In our case we had RNAP binding values for three distinct tissues: primary mouse keratinocytes, heart ventricle, and liver. We knew that the results are similar in all three tissues, with the exception of genes involved with tissue-specific expression in those tissues. We rotated the data by pairs in the method described above. This took several iterations since the rotation of one pair might affect the values of another pair. The end result was new "rotated binding values" for the promoters in each of the three tissues. These values were then averaged to produce the "Average RNAP binding" of that promoter in all three tissues.

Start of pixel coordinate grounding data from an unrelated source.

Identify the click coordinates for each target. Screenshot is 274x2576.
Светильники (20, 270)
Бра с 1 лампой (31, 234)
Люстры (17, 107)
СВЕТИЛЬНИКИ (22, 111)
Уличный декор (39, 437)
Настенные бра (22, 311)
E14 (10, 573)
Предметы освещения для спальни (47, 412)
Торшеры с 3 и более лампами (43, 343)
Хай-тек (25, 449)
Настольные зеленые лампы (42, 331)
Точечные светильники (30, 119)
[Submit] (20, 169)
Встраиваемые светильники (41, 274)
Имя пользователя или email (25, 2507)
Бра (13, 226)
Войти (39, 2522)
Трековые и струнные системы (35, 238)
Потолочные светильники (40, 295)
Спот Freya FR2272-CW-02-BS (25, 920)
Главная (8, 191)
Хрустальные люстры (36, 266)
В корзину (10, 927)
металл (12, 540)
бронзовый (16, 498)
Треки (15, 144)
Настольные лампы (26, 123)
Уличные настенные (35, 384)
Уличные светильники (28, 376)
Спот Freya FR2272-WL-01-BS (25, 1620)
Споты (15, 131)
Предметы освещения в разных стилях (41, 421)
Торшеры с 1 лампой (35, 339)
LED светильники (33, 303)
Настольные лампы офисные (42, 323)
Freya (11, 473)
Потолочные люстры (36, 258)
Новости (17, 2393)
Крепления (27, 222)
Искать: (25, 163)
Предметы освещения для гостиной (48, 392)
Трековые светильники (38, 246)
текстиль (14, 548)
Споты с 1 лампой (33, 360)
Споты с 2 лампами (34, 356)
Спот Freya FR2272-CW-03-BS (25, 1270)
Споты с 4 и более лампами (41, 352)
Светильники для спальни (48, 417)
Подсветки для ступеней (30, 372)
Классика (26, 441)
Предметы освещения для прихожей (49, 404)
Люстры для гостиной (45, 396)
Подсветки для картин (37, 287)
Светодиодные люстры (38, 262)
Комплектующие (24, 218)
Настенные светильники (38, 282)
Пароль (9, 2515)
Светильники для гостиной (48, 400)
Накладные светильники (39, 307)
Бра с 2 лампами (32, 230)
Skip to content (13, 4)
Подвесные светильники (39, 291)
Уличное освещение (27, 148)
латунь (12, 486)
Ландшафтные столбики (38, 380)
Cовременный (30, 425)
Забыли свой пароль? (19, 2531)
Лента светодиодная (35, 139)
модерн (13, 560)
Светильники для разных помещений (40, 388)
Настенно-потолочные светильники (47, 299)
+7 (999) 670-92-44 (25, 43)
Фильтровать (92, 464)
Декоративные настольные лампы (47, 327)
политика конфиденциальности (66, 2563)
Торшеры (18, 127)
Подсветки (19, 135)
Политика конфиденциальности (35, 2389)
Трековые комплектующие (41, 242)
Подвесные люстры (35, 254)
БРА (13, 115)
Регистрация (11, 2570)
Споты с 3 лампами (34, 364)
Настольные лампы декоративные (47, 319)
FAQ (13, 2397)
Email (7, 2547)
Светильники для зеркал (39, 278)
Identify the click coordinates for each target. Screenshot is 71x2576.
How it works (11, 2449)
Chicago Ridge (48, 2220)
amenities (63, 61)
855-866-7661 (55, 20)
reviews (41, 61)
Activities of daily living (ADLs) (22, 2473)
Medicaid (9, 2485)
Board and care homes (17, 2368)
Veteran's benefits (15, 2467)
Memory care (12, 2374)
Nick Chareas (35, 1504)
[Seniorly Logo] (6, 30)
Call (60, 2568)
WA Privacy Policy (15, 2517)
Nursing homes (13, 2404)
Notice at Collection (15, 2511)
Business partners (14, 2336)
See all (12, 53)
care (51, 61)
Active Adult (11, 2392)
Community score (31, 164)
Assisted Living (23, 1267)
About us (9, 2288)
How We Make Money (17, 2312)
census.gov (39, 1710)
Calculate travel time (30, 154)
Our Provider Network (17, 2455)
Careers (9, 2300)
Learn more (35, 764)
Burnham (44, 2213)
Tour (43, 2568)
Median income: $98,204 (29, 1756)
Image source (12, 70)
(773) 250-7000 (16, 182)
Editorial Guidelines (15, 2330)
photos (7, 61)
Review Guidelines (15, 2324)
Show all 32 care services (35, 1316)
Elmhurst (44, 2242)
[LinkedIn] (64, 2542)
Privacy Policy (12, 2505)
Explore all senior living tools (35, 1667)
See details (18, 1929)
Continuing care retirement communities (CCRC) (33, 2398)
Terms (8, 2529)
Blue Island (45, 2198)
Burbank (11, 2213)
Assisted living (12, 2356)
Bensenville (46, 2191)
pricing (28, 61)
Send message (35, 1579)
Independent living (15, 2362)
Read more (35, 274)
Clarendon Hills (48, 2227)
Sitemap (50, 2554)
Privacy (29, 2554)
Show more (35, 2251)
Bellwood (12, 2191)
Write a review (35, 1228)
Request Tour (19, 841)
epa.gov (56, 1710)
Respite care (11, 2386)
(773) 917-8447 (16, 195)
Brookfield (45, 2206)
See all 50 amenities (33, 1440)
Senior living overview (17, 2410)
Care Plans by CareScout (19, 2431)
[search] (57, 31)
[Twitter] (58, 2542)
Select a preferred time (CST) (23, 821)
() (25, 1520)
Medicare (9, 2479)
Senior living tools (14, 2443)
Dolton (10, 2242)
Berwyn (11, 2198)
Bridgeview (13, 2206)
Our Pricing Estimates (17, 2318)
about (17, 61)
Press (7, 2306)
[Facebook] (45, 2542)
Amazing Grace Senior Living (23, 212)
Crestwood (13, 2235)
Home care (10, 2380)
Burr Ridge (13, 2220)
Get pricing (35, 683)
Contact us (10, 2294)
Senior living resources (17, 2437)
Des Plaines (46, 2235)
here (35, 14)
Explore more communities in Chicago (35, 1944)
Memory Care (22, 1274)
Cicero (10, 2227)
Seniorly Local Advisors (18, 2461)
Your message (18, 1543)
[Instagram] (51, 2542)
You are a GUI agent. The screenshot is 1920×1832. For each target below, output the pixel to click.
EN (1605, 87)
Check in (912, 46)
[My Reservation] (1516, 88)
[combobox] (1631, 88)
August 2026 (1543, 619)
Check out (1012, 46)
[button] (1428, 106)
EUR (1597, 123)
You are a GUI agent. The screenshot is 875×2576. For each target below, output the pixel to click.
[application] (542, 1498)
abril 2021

Determining Tissue Specific Promoters

Promoters which were more than two standard deviations off of the 45-degree best-fit line (as determined above) through any of the three pair of data (liver-heart, liver-keratinocytes, and heart-keratinocytes), were considered "tissue-specific" (not commonly bound). Of our original set of 14,790 promotes, 929 were not commonly bound by RNAP in all three tissues, leaving 13,861 promoters which were commonly bound in all three tissues. Of 929 promoters that were not commonly bound by RNAP, tissue specific promoters were selected based on following criteria using the raw RNAP binding values:

356 liver specific promoters: L > 1.5 × H, L > 1.5 × K, H< 1.5 (raw RNAP binding value), K < 1.5

131 heart specific promoters: H > 1.3 × L, H > 1.3 × K, L < 1.5, K < 1.5

47 keratinocytes specific promoters: K > 1.5 × L, K > 1.5 × H, H < 1.5, L < 1.5

Where L stands for RNAP binding value in liver, H is RNAP binding in heart and K – RNAP binding in keratinocytes.